Though Bush included the country in his infamous "Axis of Evil", Syria's experience is quite different from what this would connotate. Instead it is one of the safest places to travel in the whole world, with Damascus making top-10 safe cities on the planet according to the UN list. Similarly it is the home of various religious and ethnic minorities that live in apparent co-existence. The country's 10% Christians put on quite the light and tree show every Christmas in and outside their homes, and shrines to Mary and Jesus straddle the streets of Damascus' Old City. The country's Druze population live in the South and the Kurdish population in the Northeast. Along the Mediterranean coast dwell the Alawites, who like the Christians refrain from wearing headscarves. There is also a sizeable Shia-Muslim population from Iran, though the clearest majority is its 70%-strong Sunni-Muslim population. The people are some of the most hospitable anywhere, and sometimes unimaginably so. It is not uncommon for a Syrian to whom you only asked for directions to leave his group of friends and take you personally to wherever you are heading, and if this includes a bus journey, he will pay for it (both his and yours) and no method of persuasion will ever let him accept your payment.
Since the opening of the country about a decade ago, the tourism industry has been of the most booming sectors of the Syrian economy, though due to its prior non-existence, the face of tourist is still more or less a novelty to most Syrians. The phrase Ahlan wa Sahlan fi Souria (Welcome to Syria) quickly becomes the first phrase of Arabic known to any visitor.
But as in any other place, there are things to watch out for. Assuming there are any young women in your group, it is advisable not to dress as one would back in Europe, and not to be too friendly with local men. Their conception of western women is usually formed through television and so it is safe to say you may get a bit too much unwanted attention, especially in the villages. It is better to say that one is Christian than Atheist - believing in God, whichever religion you belong to is considered great, but not believing is even difficult to comprehend. The summer heat can be unbearable, where the period November to March offers the best traveling experience. Also, discussing Syrian politics is a no go...especially if someone asks you about it. The other problems are evident: poverty and pollution is clear. Much of the country, and no less Damascus, is underdeveloped and unclean, so if you are expecting 5-star comfort and clean air in the cities, you won't find it outside your hotel. But what Syria offers in terms of sights and in terms of its people, is not to be missed!
Part I: Damascus
Having now lived here for over half year, Damascus is decidedly a city I have come to know quite well in my time here. Most foreigners do not really make it out of the Old City except on their way to and from a hostel, but the greater city has much more on offer.
City Walls and Citadel
Damascus' Old City (most of it from the Middle Ages) is its most renowned landmark, though it only covers a small section of the city's greater area. The most obvious indication of your arrival here are the imposing walls of the Citadel (Qala'at), right next to Souq al Hamediya. At the time of writing, the citadel is itself closed, and the rest of the city walls cannot be traversed. In many places the houses of the Old City are packed and layered on top of the city wall itself, a bizarre sight.

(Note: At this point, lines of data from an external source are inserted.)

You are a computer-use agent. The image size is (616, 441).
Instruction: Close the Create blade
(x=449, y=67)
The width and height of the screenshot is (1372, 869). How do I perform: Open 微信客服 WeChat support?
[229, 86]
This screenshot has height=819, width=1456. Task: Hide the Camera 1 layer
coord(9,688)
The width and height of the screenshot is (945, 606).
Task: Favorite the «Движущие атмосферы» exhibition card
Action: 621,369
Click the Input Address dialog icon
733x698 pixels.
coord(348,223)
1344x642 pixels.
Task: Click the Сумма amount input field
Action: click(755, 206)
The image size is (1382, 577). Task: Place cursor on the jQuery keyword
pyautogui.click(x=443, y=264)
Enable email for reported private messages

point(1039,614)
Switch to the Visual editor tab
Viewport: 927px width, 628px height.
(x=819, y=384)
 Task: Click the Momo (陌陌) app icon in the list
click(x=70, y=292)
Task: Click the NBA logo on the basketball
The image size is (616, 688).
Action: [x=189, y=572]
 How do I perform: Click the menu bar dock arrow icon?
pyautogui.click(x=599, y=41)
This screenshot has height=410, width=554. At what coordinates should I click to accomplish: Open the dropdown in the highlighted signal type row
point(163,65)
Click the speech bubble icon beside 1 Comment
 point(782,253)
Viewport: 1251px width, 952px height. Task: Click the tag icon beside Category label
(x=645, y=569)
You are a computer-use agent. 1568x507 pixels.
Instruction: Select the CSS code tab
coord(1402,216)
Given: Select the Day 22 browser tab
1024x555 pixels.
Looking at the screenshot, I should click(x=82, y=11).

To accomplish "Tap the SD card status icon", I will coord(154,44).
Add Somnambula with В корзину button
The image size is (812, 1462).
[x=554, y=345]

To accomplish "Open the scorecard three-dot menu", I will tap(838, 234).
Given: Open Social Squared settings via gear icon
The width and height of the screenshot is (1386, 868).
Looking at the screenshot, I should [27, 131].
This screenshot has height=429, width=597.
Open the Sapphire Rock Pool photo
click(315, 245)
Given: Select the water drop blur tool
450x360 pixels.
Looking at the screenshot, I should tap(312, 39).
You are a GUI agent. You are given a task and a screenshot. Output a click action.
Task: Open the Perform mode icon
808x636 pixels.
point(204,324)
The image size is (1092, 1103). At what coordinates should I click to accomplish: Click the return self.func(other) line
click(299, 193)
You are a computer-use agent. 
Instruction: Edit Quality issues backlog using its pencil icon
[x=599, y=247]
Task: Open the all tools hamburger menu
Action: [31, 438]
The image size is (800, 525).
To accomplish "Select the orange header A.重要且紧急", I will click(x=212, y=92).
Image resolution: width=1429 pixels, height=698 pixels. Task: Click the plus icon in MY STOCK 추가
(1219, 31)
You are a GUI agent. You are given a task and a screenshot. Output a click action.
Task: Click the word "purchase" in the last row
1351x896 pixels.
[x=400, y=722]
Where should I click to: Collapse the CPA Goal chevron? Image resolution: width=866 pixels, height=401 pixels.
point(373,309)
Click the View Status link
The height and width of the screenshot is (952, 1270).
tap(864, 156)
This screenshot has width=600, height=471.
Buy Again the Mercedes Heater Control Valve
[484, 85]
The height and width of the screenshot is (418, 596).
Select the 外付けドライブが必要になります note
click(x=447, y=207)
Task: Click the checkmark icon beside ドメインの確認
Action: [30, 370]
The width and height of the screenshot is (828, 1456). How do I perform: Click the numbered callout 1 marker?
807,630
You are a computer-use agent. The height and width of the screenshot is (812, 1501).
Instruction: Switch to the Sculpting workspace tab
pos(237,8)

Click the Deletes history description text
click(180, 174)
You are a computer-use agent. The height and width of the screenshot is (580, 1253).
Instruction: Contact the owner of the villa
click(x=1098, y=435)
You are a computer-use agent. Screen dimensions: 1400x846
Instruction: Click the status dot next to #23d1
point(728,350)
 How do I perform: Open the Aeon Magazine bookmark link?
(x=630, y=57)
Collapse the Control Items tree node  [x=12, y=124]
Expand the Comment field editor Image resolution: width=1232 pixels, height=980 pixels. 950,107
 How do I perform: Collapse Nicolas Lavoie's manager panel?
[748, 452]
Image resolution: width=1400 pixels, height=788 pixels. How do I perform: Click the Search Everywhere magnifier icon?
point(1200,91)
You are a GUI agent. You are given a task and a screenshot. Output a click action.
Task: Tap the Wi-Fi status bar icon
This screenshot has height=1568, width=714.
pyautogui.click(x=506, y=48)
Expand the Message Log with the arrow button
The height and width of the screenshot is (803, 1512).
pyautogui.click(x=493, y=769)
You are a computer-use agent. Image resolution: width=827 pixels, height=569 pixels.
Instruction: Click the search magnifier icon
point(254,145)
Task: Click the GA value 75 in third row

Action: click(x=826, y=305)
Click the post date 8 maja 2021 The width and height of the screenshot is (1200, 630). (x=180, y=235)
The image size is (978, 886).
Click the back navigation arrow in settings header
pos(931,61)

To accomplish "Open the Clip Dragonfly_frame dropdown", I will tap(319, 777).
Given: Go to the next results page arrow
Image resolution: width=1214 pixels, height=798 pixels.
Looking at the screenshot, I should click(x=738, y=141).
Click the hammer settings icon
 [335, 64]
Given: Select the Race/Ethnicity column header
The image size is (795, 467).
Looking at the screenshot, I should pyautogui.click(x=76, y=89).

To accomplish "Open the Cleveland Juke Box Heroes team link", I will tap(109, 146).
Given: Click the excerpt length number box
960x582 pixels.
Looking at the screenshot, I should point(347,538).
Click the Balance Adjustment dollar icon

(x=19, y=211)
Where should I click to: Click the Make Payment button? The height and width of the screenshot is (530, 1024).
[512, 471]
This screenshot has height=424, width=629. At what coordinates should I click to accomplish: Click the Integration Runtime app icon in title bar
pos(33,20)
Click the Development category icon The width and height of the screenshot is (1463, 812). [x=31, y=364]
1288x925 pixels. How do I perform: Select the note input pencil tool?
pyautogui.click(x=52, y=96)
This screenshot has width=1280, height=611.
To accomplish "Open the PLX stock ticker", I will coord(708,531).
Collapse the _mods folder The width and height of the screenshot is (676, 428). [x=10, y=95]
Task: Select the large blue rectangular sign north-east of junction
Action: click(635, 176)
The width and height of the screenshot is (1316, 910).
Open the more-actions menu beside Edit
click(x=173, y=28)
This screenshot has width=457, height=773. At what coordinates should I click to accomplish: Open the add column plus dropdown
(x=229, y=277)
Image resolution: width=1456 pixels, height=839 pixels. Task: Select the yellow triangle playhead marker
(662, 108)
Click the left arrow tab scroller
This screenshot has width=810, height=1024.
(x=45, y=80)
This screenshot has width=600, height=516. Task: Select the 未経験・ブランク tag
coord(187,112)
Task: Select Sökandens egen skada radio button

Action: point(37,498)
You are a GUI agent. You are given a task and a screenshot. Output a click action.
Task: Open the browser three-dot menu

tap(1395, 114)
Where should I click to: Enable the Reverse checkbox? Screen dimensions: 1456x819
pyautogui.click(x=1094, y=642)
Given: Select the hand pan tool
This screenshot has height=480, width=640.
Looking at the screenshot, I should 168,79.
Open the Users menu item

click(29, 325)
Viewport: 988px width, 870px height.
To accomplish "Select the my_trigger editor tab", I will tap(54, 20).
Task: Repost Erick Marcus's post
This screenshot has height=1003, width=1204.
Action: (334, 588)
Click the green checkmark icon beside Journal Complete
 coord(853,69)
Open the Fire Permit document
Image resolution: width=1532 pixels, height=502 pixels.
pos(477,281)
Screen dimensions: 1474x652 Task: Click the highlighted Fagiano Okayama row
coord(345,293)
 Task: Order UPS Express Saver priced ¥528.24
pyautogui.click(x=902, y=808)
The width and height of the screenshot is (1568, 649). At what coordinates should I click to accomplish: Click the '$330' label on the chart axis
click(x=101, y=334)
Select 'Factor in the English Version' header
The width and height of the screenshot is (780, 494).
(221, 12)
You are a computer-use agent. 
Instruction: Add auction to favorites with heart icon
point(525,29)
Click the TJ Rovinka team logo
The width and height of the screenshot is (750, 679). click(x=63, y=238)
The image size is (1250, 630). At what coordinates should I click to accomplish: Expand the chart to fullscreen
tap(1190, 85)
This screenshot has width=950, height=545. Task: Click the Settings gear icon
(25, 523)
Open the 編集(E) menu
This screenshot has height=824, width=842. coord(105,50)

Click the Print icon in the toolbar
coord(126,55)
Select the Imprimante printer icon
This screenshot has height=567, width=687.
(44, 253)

Souq Al-Hamediya (Souq, Bakdash, and Roman Temple Gate)
Most visitors would start their tour of the Old City by entering through Souq Al-Hamediya. Souq means market in Arabic. The main boulevard of this souq is covered and has a maze of alleyways going in all directions. Though there is little as of interesting trinkets to offer the tourist (most of the objects sold here are sparkly and those that are not are relatively expensive), it is a must. Stopping by Bakdash ice-cream, full of hundreds of crowding Syrians, about halfway through the main walkway is a must for any new-comer. But the main attraction is seeing the thousands of bustling Syrians pave their way through the crowds at this Ottoman-era market. At the end of the souq is a large Roman arch which once stood at the entrance of the Roman-era Temple of Jupiter, which looks into a new courtyard which now provides entrance to the famed Umayyad Mosque.
The Umayyad Mosque is the world's greatest relic left by the Umayyad dynasty, who ruled the Muslim world soon after the death of Prophet Mohammed (PBUH). The current building dates from the 7th Century, and is Islam's first great mosque (you could say...its first Cathedral), and so ranks 4th in holiness only after its equivalents in Mecca, Medina and Jerusalem. Nonetheless, this mosque is not only of intrigue to Muslims. Immediately upon entering the mosque and putting on your robes in the "Putting on Special Clothes Room" is the tomb of Saladin, who is the famed (and not least very respected) defeater of the Crusaders. As is Muslim fashion, upon entering the main courtyard, you must remove your shoes and then enter upon Damascus' cleanest spot - the blazing courtyard of the mosque which is cleaned at least 100 times per day. Around the courtyard are the beautiful remains of gold mosaics which once covered the entire courtyard and now just covers one side. The size, age and beauty of these mosaics provide the main attraction of the mosque to non-Muslims. Inside the mosque itself, which is not as intricately decorated as Ottoman or newer mosque, is a shrine wherein lies the supposed head of St John the Baptist (PBUH) and another more difficult to find shrine of Hussain (PBUH).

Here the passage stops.